Can one have a nontrivial 'resolution of singularities' of a smooth variety? Suppose $z_1,z_2$ are coordinates on $\mathbb{A}^2$ and $(w_1,w_2)$ homogeneous coordinates on $\mathbb{P}^1$. We can define a subvariety $X \subset \mathbb{A}^2 \times \mathbb{P}^1$ by $w_1z_2 - w_2z_1 = 0$. Then this is smooth (right?) and the projection $\pi:X \rightarrow \mathbb{A}^2$ is an isomorphism away from $(0,0)$, but $\pi^{-1}(0,0)$ is isomorphic to $\mathbb{P}^1$.
So my question is: Is this a valid resolution of singularities, or am I misunderstanding the definition of a resolution of singularities.
For reference: I thought that if $f:X' \rightarrow X$ is a proper map, $X'$ is smooth, and there is a dense open set $U$ of $X'$ such that $f\mid_U$ is an isomorphism, then $f$ is a resolution of singularities.
 A: The answer depends on the definition of resolution of singularities you use. To make that less of a banality, let me mention two possible definitions:


*

*A resolution of singularities for $X$ is a surjective proper birational morphism $\pi: X' \rightarrow X$ from a nonsingular variety $X'$.

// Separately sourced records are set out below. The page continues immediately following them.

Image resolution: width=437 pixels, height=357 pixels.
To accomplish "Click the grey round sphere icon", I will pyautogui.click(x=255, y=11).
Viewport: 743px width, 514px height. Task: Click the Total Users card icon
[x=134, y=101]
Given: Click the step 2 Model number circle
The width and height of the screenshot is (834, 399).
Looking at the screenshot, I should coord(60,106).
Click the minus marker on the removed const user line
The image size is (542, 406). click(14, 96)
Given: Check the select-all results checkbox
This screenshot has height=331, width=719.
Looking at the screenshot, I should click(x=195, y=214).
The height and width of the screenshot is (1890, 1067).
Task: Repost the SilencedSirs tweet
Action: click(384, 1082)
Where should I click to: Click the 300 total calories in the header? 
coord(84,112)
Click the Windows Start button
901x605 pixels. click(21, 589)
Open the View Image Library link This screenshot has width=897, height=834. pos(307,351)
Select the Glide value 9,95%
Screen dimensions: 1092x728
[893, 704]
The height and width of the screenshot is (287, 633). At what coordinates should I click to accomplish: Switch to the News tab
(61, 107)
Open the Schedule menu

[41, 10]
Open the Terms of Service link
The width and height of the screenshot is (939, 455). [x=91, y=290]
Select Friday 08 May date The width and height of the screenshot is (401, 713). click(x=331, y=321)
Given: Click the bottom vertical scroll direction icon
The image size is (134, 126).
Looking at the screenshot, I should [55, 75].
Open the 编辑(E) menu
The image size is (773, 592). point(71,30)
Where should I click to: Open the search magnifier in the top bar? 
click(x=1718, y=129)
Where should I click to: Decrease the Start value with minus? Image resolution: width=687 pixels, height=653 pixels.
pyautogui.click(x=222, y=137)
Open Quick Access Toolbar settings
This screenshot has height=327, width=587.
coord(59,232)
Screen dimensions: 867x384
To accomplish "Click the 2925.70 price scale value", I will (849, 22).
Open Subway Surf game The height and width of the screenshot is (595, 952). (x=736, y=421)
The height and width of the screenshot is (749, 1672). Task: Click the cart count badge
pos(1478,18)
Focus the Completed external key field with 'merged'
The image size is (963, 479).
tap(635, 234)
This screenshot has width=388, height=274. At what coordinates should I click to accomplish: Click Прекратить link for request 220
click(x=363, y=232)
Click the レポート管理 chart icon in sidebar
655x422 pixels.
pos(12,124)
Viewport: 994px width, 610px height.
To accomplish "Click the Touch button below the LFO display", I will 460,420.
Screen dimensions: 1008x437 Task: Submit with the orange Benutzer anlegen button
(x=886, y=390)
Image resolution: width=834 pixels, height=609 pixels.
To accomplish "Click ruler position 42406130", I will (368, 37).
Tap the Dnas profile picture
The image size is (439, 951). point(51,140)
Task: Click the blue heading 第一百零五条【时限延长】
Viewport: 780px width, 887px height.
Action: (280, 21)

*A resolution of singularities for $X'$ is a morphism $\pi$ as above such that the rational map $\pi^{-1}: X \dashrightarrow X'$ is an isomorphism on the smooth locus $X \setminus \operatorname{Sing} X$. 


Your example satisfies 1, but not 2. 
Definition 2 is asking that we change $X$ as little as possible while "making it smooth". This is the more usual definition of resolution of singularities, and this is the kind that Hironaka proved the existence of. (In fact he proved a lot more: see the Wikipedia article for a good summary.)
This more restrictive notion prevents you from doing naughty things like in your example, but as @Hoot mentioned uniqueness is still an issue: if you prove something about $X$ using a resolution, you'd better check it doesn't depend on the resolution you chose. In fact, for surfaces this is not really a problem: it turns out that surfaces have a minimal resolution, which is unique, and we can work with that. In higher dimensions things are more complicated: starting in dimension 3, even minimal resolutions (whatever that now means) need not be unique, because of birational maps called flops.